# WHAT TO DO
**1)** In two sentences, what does the courthouse article report?
**2)** According to the courthouse article, when will the study committee appointed by Ken Ronk report?
**3)** Reproduce the courthouse article from "The county owns" up to and including "Kingston last September.".

# EXCERPT PROVIDED
-- START --
It may be a month late — warp speed by government standards — but it appears the ducks are lined up to put the new Family Courthouse at the Business Resource Center in the Town of Ulster. The state Office of Court Administration, citing overcrowding and safety and privacy issues, has been pushing the county for years to find a new location for the current leased courthouse at 16 Lucas Ave. in Kingston.
Last winter, legislature Chairman Ken Ronk appointed a study committee with orders to produce recommendations by the May meeting. It will report in June, he says.
This could be one of those zero-sum operations government likes to tout but seldom achieves. “We can renovate the BRC to the state’s satisfaction for less money than we’re paying in rent under a triple-net lease at Lucas Avenue,” Ronk said. Eschewing specifics, he did say, “We’ve paid for that buildings several times over.”
The county owns the BRC, site of the Ulster County Community College adjunct facility that moved to the former Sophie Finn school in Kingston last September.
-- END --
# Target position records
-- START --
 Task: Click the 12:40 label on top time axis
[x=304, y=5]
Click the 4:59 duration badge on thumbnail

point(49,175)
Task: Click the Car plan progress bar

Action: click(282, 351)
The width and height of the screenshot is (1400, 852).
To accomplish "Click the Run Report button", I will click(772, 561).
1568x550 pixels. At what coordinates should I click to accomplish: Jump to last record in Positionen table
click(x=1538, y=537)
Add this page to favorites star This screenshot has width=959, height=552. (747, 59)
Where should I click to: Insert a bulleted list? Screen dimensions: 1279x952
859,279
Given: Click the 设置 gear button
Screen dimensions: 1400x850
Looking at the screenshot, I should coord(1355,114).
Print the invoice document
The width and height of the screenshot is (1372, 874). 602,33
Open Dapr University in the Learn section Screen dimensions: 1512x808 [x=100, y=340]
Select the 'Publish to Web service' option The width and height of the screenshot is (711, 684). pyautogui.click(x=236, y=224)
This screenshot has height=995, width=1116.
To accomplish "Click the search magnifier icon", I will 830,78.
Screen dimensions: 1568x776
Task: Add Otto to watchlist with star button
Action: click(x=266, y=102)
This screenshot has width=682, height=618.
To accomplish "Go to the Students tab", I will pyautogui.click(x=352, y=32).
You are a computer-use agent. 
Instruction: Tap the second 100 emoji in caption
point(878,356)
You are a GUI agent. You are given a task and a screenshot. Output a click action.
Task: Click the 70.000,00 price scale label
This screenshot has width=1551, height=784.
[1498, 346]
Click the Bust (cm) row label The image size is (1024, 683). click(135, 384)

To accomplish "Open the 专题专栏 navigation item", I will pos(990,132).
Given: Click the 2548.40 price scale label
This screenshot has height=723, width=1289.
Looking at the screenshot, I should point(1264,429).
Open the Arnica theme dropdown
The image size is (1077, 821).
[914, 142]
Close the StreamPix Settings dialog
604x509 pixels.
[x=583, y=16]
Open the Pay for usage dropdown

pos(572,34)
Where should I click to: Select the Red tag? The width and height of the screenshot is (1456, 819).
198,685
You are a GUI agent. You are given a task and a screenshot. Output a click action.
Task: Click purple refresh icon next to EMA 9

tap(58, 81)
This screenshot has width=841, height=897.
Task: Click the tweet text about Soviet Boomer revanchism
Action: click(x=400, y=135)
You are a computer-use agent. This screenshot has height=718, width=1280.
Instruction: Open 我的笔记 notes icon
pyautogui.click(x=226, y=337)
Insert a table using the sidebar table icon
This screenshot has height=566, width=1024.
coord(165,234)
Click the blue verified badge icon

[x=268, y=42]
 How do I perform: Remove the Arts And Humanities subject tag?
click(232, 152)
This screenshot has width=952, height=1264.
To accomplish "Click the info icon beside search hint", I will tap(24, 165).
-- END --
# SOLUTIONS TO THE TASKS
**1)** Citing overcrowding and safety and privacy issues, the state Office of Court Administration has pushed the county for years to move the Family Courthouse from its leased site at 16 Lucas Ave. in Kingston, and the court now appears set to go to the county-owned Business Resource Center in the Town of Ulster. Legislature Chairman Ken Ronk, whose study committee will report in June, said the county can renovate the BRC to the state's satisfaction for less money than it pays in rent at Lucas Avenue.

**2)** In June.

**3)**
The county owns the BRC, site of the Ulster County Community College adjunct facility that moved to the former Sophie Finn school in Kingston last September.